Friends before but friends no more? Oh, think positive people! I mean friends turning into more than friends! Friendship blossoming into love: an intricate, beautiful but highly complicated thing! If handled well, you get the best of both worlds! And if you are in that position right now, careful you don’t break the thread with a mistake! Make it stronger, here are some tips!
What to do:
-> Stay the same!
Just because the situations changed doesn’t mean you should drastically change yourself for their sake. Of course, some changes in behavior will come by, but otherwise; remember that they fell in love with who you are and not what you’d change to become.
-> Get to know their friends!
Obviously, they have friends outside you mutual friends’ circle. Get to know these friends. Your friends circle widens, and at the same time, you get to know their other good friends too! (Then maybe you wouldn’t mind them going off with them once in a while, eh?)
-> Give them space!
It’s difficult enough being in a relationship with someone. Make it as easy as you can for each other. Know that there are certain things they need to do without you, or prefer to. (Like playing video games! Or going shopping?)
-> Let them make their own decisions!
Many a times, one feels they have more hold over the other because they are in a relationship with them. It may be so, but don’t take advantage of this. Many people pressurize the other to take up similar courses just so they can be in the same college. They are perfectly capable of deciding their future, so let them make their decisions. Be there for them, that is all.
-> Let them spend time with their friends, away from you.
Yes, they have a part of life that does not involve you, deal with it! You’ll only make them (and their friends) hostile if you try and take that freedom of friendship away from them.
Anddd the don’ts! Much more trying, but equally important!
What NOT to do:
-> DO NOT be possessive!
Too many relationships have fallen apart because one or the other (or, both!) is too possessive over the other. Don’t put a leash on them, or a tag on them. Feel secure in knowing that you are together and that sometimes they have things to do which do not involve you.
-> Remember that some things are best kept between friends.
So having been ‘just a friend’ to them before, you may know some things which are not-so-nice to a person who’s in a relationship. (yes, you got it: Exes. Steer clear of bringing them up, especially in spite. Red light area!)
-> Don’t change for them!
Often, one tends to be crazy around friends but different around one’s boyfriend or girlfriend. It shouldn’t be this way. You being able to boldly be yourself around them is a most important thing in a relationship.
-> News flash: People of opposite sexes can be best friends!

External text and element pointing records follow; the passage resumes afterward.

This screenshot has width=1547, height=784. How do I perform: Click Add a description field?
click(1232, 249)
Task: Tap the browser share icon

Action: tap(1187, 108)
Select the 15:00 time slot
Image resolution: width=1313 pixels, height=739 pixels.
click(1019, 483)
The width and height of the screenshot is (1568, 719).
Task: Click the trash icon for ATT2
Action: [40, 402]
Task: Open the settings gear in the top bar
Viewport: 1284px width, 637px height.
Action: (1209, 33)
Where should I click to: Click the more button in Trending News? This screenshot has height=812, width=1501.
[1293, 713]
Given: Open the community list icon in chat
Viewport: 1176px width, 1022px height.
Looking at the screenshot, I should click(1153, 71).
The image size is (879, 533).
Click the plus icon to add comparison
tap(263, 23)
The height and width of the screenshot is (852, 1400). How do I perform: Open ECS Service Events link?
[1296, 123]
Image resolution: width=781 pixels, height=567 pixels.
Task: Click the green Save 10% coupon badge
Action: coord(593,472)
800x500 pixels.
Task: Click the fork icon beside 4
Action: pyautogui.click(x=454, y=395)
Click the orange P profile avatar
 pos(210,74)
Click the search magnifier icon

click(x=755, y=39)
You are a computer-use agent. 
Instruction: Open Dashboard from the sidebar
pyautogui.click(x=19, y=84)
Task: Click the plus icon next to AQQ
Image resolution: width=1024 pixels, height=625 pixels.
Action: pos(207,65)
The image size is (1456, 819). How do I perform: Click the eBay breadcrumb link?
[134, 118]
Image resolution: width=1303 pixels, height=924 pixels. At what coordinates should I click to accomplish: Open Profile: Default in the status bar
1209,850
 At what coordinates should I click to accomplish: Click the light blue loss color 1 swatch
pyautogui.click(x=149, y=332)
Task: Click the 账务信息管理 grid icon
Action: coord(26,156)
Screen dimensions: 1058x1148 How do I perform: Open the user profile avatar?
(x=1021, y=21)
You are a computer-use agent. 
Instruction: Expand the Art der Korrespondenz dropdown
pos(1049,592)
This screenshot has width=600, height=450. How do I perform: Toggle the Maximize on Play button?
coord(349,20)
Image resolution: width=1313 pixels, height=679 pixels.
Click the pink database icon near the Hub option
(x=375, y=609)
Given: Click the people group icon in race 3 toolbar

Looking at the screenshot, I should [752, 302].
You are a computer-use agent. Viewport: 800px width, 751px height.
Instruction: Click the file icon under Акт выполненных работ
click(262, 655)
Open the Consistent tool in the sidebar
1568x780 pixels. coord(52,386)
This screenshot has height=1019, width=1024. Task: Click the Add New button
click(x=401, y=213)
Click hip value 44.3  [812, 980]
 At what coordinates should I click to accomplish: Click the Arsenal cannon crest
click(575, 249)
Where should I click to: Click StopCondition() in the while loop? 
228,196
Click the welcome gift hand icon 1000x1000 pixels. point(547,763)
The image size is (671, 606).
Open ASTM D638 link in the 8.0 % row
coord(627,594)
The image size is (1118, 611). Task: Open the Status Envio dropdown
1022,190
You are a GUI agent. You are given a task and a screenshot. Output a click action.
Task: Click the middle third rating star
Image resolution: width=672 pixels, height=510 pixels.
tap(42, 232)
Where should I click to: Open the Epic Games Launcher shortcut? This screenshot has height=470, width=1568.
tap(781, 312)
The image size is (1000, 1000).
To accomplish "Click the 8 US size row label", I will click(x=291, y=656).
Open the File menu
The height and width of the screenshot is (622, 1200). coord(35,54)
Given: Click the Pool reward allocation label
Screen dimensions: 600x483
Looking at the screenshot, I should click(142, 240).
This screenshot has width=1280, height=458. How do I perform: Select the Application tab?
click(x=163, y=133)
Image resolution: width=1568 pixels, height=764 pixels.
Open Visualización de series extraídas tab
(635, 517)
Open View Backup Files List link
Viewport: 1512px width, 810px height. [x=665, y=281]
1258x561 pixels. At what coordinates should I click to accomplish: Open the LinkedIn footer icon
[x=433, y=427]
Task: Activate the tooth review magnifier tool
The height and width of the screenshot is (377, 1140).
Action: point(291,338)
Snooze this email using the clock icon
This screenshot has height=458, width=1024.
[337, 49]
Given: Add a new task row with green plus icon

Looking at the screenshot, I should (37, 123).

Yes you may be the one that gets to ‘whisper sweet nothings’ but know that there’s a best friend in the picture too. And don’t get all paranoid because they’re of the opposite sexes! Trust each other. Get to know their best friend, maybe you’d like them too!
->And last but not the least: PDAs.
Much talk about this lately, yes? Public displays of affection. Kindly keep them to a minimum? There are people around who are still getting used to the fact that you are more than friends. Plus, it’s a personal thing; you do not want someone to tell you to ‘get a room!’